It occurs to me that there is hardly any difference between our landscapes. I am in NW Missouri, USA. Rolling fields of green, with scattered farms. I'll bet that you have many more of the old hand-laid stone walls lining your farmlands, from where the farmers hand picked the rocks after every spring plowing. Those are kind of rare in this part of the world.
My mother-in-law even has a similar abandoned railroad right of way as her driveway. It's 4/5ths of a mile long, with an old stone arch over the creek.
I had always assumed that the walls were both a method to assert property claims and as a convenient means of storing the rocks when removed from the fields, which is the most common walls we find in the midwest USA.

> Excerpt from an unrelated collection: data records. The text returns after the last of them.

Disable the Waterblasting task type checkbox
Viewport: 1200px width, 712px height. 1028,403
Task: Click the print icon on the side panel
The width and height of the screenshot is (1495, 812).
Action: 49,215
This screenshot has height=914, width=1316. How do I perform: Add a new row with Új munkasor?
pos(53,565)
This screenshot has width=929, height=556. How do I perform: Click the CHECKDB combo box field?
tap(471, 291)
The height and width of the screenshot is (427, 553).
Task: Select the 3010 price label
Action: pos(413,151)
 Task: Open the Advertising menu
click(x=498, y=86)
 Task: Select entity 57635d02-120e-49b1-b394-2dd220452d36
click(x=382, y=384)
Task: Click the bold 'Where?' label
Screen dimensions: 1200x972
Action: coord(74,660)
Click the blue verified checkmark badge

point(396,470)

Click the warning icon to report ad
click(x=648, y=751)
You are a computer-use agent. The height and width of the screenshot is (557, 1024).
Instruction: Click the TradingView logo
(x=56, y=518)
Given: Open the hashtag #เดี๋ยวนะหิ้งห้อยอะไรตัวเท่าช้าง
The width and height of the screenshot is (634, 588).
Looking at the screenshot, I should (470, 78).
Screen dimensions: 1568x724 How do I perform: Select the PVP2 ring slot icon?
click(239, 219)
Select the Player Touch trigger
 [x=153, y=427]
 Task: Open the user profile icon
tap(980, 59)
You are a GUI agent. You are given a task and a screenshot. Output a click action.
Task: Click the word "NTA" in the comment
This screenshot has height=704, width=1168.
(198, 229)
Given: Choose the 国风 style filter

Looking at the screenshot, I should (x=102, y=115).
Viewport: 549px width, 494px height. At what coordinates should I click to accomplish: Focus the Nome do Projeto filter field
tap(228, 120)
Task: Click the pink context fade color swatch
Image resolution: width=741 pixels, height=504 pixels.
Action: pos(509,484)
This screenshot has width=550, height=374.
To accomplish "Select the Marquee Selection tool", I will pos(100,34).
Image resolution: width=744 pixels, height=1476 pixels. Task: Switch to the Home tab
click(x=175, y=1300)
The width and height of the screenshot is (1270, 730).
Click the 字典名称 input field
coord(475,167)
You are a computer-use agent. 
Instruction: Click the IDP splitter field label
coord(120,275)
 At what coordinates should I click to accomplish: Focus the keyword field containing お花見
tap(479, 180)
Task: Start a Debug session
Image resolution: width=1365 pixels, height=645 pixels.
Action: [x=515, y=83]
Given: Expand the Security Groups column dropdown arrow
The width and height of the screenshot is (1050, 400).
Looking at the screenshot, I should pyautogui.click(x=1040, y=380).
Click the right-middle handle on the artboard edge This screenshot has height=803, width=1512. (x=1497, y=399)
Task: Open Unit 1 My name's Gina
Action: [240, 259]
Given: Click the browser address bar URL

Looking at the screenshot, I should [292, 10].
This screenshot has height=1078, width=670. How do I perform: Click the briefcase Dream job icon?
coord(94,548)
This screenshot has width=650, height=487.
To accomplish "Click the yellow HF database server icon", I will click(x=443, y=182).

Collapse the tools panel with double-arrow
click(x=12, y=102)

It is actually pretty easy to ascertain the builders motivation by evaluating the construction of the wall. If it is dry stacked with plain field stone and no evidence of work by a stone mason; the wall was put there as a good use for the rocks that were picked up nearby.
Stone fences like this:
Scene from the Flint Hills of Kansas
-which curiously, have no flint whatsoever! They are all limestone.
If, however, the stones are cut to fit, or there is mortar between the joints, then it was built by a proud property owner that wished to invest in maintaining the property line.
I shall have to take my drone out to the Flint Hills and get some pics. If you like vast expanses of green fields with very little evidence of humanity, it's a great place to go. I love traveling through the area, as there is evidence of many old farms from the 1800's visible, but it is as though humanity almost moved out of the area in the early 1900's; probably mostly during what we call "the Dust Bowl" days of "the Great Depression".
I think the current unemployment imposed by our government will vastly exceed the infamous Great Depression, however.
At least we don't seem to be suffering from any of the draconian restrictions that I hear about in other countries. For now, we can go anywhere we want, hang out anywhere we wish, so long as it doesn't involve large groups of more than 10 people. I go to work every day, and I am not fond of large groups anyway.
I'd post a video of my in-laws land with the long RR right-of-way driveway, but I haven't put up a video but once on YouTube. So...some training time might be involved.
As I was explaining to my wife why I wanted to post 360° pictures on Google, I went back to the Cattle Crossing (posted above), and little did I realize, there is already a drone-360 picture at that location! It looks like it was taken from about 300' up.
Now all I have to do is figure out how to get these pictures posted onto Google Streetview.